Government Involvement in New Zealand Sport - Sport Policy: a Cautionary Tale
Lawrence, H. D. V. (2008). Government Involvement in New Zealand Sport - Sport Policy: a Cautionary Tale (Thesis, Master of Sport and Leisure Studies (MSpLS)). The University of Waikato, Hamilton, New Zealand. Retrieved from https://hdl.handle.net/10289/2351
Permanent Research Commons link: https://hdl.handle.net/10289/2351
Government involvement in New Zealand sport spans over 70 years from provisions of the Physical Welfare Act in 1937 to current provisions of the Sport and Recreation Act 2002. Thousands of volunteers in non-profit organisations continue to underpin New Zealand's sport system. It is axiomatic that sport defines part of what it means to be a New Zealander. Governments frequently use the rhetoric of community cohesion, national pride, life skills and public health benefits to justify its involvement.
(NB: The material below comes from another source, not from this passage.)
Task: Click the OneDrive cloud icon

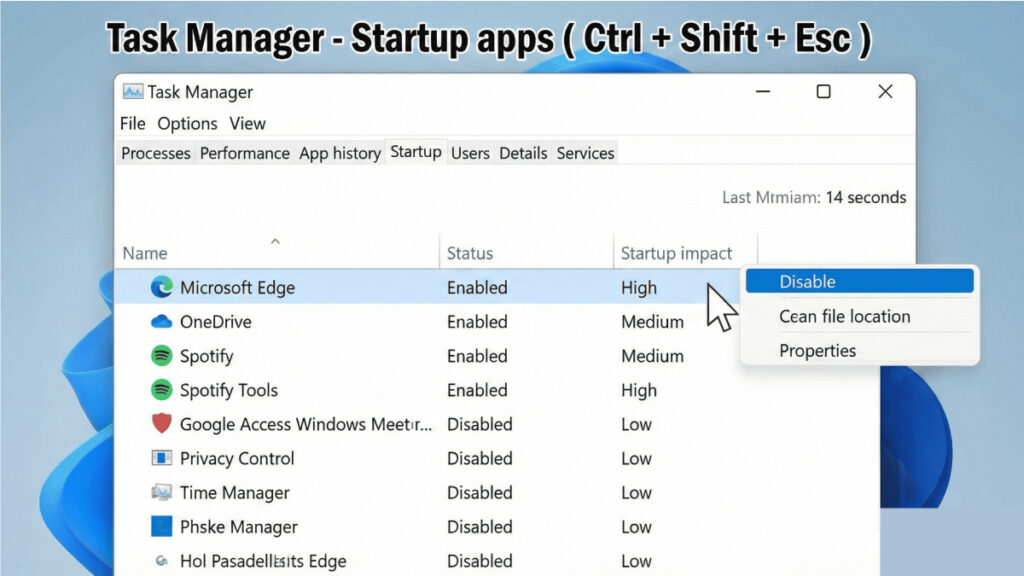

This thesis examines the impact of government intervention on the sport sector, its funding paradigms and the extent of sector engagement in a policy for sport.Through an examination of available government and sport sector records, and the author's own experience as a participant in events, the thesis recounts a sequence of five milestones for the New Zealand sport system and views them through a public management system lens. The passing of the Physical Welfare and Recreation Act in 1937, the establishment of a Ministry and Council for Recreation and Sport in 1973, the ministerial Sports Development Inquiry in 1984, the Prime Minister's Review of High Performance Sport in 1995 and the Sport, Fitness and Leisure Ministerial Taskforce. Government funding of sport now stands at around $100 million annually from small beginnings of $3,295 in 1945/1946, despite the absence of a comprehensive national policy for sport.By examining the chronology through a wider state sector lens, the thesis opens a window to the practical effect of public policy processes on matters of importance to the New Zealand sport sector and its voluntary sector foundations.This thesis also provides a rationale for revitalising the engagement between government and the New Zealand sport sector to meet the expectations of a modern state sector to meaningfully engage citizens and the non-government sector in the formation of policy and planning its implementation.